AT&T’s CEO said Thursday morning that the company’s work to upgrade its network with FirstNet’s 700 MHz spectrum will position it to move to 5G network technology via a software upgrade.
“To build out this FirstNet capability, this first responder network, we have to go climb every cell tower. Literally, we have to go touch every cell tower over the next couple of years,” explained Randall Stephenson, AT&T’s chairman and CEO, in a appearance at an investor relations event. “As we're touching those cell towers, every single one of them, we have a lot of spectrum in inventory. We will be lighting that spectrum up as we touch each cell tower."
Added Stephenson: "We'll be equipping every single cell site for 5G such that, when 5G is ready to go, when it's ready for prime time, our turn-up of 5G is a software load, it’s a software upgrade.”
At the same event, AT&T CFO John Stephens explained that the carrier expects to have more than half of that work completed by next year.
“Through this year and into next year, we’ll have made a significant progress, probably over 50% of that build-out complete in that area,” he said. “So, the spending that we're doing today, will be able to be measured going forward because we've already done it, because we've already built it out and deployed the spectrum. And then, when it's time to put 5G in—we're doing all of this in wireline and wireless, but particularly wireless—we're doing all of this with a software-defined focus. So, we'll come back with 5G and it will be a software upgrade. It won't be the expensive capital spend that we've seen when we go to 2G to 3G or 3G to 4G. Because of these investments we've made over the years, this capital efficiency will be seen into the future.”
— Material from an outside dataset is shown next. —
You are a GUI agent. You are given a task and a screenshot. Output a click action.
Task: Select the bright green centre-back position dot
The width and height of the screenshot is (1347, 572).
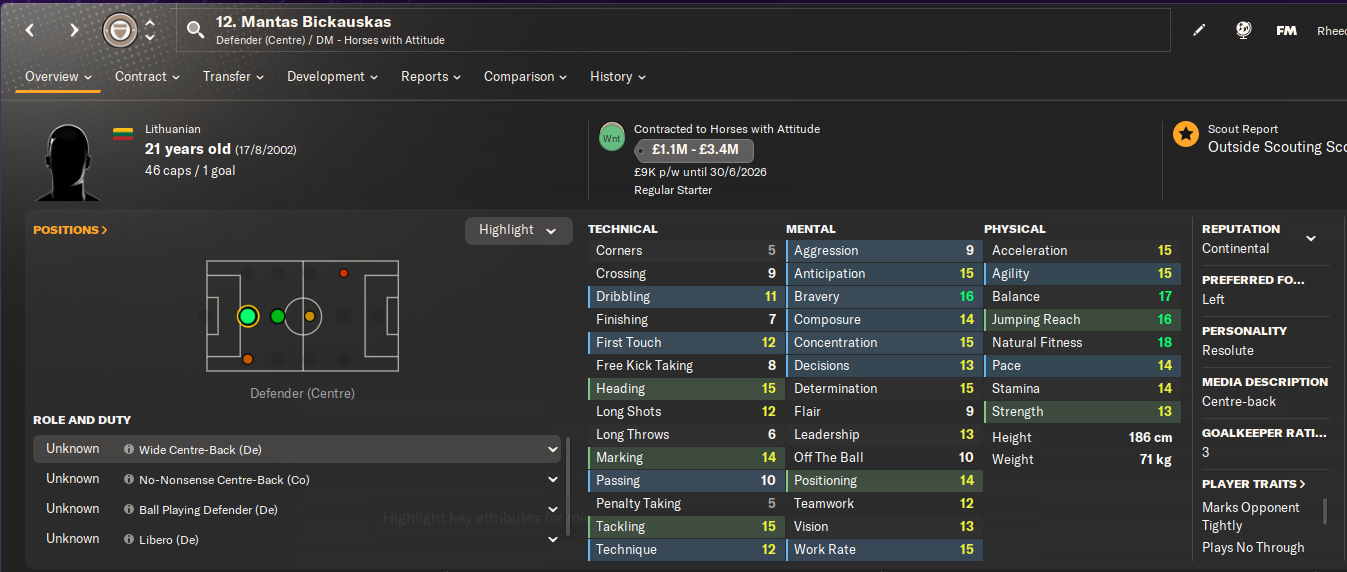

And both Stephens and Stephenson said that AT&T’s network spending will decrease in the coming months and years as it finishes its fiber build-out and FirstNet and 5G work. Specifically, Stephens said AT&T expects to finish its efforts to build out fiber to roughly 14 million locations within the next 12 months.
And once that spending is finished, they both said AT&T expects to reduce its debt load.
“That's the reason he and I are pretty much at peace with taking our debt-EBITDA [ratio] to 2.9X to get the [Time Warner] deal done, getting it down to 2.5X into next year, then getting it down to more normal levels,” Stephenson said. “There's just a very clear path of deleveraging that we're very, very comfortable with."
Those comments are noteworthy in light of an article recently in the Wall Street Journal warning that AT&T’s debt load would increase 12% to $181 billion as it closes its Time Warner purchase.
Separately, AT&T’s Stephenson also confirmed that he expects AT&T’s wireless service revenues to begin growing again in the second half of this year.
“I feel more comfortable today than I did a month ago,” he said of that target. “We'll be service revenue growth second half of the year."